EXERCISE INSTRUCTIONS
A verbatim copy of every entry is required.

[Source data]

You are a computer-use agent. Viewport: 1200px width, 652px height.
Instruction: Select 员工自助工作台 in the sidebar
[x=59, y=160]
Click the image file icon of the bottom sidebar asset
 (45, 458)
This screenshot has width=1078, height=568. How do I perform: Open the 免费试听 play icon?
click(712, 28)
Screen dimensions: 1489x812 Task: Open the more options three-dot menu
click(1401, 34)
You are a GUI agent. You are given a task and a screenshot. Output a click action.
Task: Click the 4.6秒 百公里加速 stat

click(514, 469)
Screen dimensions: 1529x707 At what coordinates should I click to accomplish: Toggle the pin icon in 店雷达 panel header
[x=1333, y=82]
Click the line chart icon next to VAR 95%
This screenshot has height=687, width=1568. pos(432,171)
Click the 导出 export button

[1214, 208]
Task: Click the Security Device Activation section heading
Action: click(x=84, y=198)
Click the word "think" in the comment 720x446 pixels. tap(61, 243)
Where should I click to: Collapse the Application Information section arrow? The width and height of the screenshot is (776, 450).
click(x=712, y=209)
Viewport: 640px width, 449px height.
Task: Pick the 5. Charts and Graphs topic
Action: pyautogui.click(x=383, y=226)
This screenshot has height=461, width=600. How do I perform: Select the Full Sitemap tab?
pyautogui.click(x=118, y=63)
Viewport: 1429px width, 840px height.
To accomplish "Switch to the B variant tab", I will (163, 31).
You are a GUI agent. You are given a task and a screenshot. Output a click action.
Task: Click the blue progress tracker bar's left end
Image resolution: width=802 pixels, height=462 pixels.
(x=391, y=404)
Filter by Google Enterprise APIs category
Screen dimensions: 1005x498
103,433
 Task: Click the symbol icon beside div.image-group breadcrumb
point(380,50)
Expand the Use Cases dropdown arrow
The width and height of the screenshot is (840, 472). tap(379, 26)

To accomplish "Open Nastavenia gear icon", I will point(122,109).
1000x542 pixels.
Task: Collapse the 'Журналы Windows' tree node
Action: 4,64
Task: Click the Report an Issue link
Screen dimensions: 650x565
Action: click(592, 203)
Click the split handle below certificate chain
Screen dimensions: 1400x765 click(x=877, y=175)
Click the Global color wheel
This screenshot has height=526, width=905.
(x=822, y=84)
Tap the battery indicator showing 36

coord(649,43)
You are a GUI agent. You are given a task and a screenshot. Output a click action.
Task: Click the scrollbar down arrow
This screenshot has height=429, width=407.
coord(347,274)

COMPLETED EXERCISE
You are a computer-use agent. Viewport: 1200px width, 652px height.
Instruction: Select 员工自助工作台 in the sidebar
[x=59, y=160]
Click the image file icon of the bottom sidebar asset
 (45, 458)
This screenshot has width=1078, height=568. How do I perform: Open the 免费试听 play icon?
click(712, 28)
Screen dimensions: 1489x812 Task: Open the more options three-dot menu
click(1401, 34)
You are a GUI agent. You are given a task and a screenshot. Output a click action.
Task: Click the 4.6秒 百公里加速 stat

click(514, 469)
Screen dimensions: 1529x707 At what coordinates should I click to accomplish: Toggle the pin icon in 店雷达 panel header
[x=1333, y=82]
Click the line chart icon next to VAR 95%
This screenshot has height=687, width=1568. pos(432,171)
Click the 导出 export button

[1214, 208]
Task: Click the Security Device Activation section heading
Action: click(x=84, y=198)
Click the word "think" in the comment 720x446 pixels. tap(61, 243)
Where should I click to: Collapse the Application Information section arrow? The width and height of the screenshot is (776, 450).
click(x=712, y=209)
Viewport: 640px width, 449px height.
Task: Pick the 5. Charts and Graphs topic
Action: pyautogui.click(x=383, y=226)
This screenshot has height=461, width=600. How do I perform: Select the Full Sitemap tab?
pyautogui.click(x=118, y=63)
Viewport: 1429px width, 840px height.
To accomplish "Switch to the B variant tab", I will (163, 31).
You are a GUI agent. You are given a task and a screenshot. Output a click action.
Task: Click the blue progress tracker bar's left end
Image resolution: width=802 pixels, height=462 pixels.
(x=391, y=404)
Filter by Google Enterprise APIs category
Screen dimensions: 1005x498
103,433
 Task: Click the symbol icon beside div.image-group breadcrumb
point(380,50)
Expand the Use Cases dropdown arrow
The width and height of the screenshot is (840, 472). tap(379, 26)

To accomplish "Open Nastavenia gear icon", I will point(122,109).
1000x542 pixels.
Task: Collapse the 'Журналы Windows' tree node
Action: 4,64
Task: Click the Report an Issue link
Screen dimensions: 650x565
Action: click(592, 203)
Click the split handle below certificate chain
Screen dimensions: 1400x765 click(x=877, y=175)
Click the Global color wheel
This screenshot has height=526, width=905.
(x=822, y=84)
Tap the battery indicator showing 36

coord(649,43)
You are a GUI agent. You are given a task and a screenshot. Output a click action.
Task: Click the scrollbar down arrow
This screenshot has height=429, width=407.
coord(347,274)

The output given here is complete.